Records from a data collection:
▬▬▬▬▬▬

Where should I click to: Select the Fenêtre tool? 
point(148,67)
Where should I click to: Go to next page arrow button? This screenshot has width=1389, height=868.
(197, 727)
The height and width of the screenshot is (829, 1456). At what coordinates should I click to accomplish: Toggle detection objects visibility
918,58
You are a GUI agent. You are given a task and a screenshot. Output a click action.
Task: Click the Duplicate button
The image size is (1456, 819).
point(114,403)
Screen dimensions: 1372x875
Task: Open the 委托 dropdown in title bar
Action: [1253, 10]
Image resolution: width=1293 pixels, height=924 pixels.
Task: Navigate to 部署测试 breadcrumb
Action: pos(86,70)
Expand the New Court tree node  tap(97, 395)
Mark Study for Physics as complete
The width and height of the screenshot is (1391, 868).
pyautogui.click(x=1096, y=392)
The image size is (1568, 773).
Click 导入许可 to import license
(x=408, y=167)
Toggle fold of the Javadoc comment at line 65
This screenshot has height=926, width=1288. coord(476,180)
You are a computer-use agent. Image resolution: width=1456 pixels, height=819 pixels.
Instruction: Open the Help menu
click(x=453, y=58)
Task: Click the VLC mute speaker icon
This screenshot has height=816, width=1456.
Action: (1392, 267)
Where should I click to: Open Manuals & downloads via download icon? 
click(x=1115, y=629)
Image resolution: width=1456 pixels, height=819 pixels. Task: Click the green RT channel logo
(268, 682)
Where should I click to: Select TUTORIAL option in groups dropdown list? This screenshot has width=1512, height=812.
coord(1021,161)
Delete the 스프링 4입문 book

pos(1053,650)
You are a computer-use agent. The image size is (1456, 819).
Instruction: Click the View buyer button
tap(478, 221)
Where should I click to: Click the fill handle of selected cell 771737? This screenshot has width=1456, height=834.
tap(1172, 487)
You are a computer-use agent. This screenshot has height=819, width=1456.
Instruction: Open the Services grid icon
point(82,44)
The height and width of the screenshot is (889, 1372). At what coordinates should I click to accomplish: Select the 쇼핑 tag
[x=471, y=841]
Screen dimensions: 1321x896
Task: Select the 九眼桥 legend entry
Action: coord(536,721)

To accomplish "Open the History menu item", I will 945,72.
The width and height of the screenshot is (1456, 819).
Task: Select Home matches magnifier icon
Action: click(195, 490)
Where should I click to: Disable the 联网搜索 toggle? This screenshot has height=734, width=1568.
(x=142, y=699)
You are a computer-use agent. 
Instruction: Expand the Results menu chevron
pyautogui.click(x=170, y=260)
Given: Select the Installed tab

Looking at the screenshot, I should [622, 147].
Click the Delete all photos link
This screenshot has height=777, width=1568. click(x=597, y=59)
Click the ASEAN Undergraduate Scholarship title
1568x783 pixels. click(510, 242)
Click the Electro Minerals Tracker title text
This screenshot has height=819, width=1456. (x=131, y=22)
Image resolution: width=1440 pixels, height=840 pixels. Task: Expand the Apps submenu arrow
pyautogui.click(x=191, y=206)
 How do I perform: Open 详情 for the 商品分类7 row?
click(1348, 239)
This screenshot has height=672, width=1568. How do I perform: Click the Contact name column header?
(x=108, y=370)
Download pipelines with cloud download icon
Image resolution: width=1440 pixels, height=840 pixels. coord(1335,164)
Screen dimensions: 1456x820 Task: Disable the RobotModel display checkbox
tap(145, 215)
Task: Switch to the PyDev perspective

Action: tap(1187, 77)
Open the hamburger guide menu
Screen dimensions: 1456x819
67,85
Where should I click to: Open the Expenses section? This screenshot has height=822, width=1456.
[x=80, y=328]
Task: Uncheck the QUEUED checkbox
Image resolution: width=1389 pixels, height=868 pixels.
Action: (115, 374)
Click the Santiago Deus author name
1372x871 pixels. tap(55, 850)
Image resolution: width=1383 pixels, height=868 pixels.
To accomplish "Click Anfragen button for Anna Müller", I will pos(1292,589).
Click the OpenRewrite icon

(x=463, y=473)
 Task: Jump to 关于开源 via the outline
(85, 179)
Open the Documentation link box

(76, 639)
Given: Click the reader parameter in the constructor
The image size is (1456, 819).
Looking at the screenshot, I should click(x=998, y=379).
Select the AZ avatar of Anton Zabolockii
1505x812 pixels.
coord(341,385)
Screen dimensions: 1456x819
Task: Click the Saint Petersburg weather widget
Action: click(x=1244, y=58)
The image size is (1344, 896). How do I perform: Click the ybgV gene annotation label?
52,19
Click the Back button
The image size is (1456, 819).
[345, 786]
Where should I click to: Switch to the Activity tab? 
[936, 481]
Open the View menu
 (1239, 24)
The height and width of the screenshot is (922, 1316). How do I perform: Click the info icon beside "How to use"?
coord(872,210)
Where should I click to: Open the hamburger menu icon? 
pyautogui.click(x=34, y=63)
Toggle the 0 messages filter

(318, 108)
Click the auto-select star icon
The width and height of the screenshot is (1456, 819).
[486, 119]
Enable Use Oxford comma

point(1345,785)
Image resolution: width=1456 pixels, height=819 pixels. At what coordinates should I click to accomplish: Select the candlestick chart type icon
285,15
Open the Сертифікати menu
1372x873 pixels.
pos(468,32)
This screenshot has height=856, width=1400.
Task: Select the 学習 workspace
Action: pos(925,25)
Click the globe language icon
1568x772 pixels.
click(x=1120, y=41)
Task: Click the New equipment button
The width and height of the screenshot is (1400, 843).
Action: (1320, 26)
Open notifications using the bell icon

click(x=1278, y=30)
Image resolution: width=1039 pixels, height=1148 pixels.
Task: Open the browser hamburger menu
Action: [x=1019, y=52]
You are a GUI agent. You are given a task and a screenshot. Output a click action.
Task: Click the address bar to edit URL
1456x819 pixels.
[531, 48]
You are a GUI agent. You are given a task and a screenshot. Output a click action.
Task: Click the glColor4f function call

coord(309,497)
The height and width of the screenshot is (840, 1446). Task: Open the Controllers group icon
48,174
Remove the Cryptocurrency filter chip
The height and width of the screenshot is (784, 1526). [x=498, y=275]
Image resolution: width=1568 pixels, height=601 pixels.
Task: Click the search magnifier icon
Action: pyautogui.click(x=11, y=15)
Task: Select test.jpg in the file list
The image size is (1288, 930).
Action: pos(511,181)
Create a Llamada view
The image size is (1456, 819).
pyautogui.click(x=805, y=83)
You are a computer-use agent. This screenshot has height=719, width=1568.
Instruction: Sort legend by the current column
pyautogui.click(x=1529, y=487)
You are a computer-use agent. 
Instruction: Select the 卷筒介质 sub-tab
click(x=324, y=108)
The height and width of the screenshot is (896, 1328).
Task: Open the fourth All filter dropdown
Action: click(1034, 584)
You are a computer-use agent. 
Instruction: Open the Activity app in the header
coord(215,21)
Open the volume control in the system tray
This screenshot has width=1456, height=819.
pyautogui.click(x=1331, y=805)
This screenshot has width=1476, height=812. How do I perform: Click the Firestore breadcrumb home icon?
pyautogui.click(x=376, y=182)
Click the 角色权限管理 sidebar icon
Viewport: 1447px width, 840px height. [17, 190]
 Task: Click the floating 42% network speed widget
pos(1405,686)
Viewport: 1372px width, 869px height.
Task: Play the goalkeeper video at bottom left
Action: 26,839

▬▬▬▬▬▬

* [PROBLEM DETAILS]: In the entries above, find every line holding the word "computer" and copy it out.

* [YOUR RESPONSE]:
You are a computer-use agent. Image resolution: width=1456 pixels, height=819 pixels.
You are a computer-use agent. The image size is (1456, 819).
You are a computer-use agent. This screenshot has height=819, width=1456.
You are a computer-use agent. 
You are a computer-use agent. This screenshot has height=719, width=1568.
You are a computer-use agent. 
You are a computer-use agent. 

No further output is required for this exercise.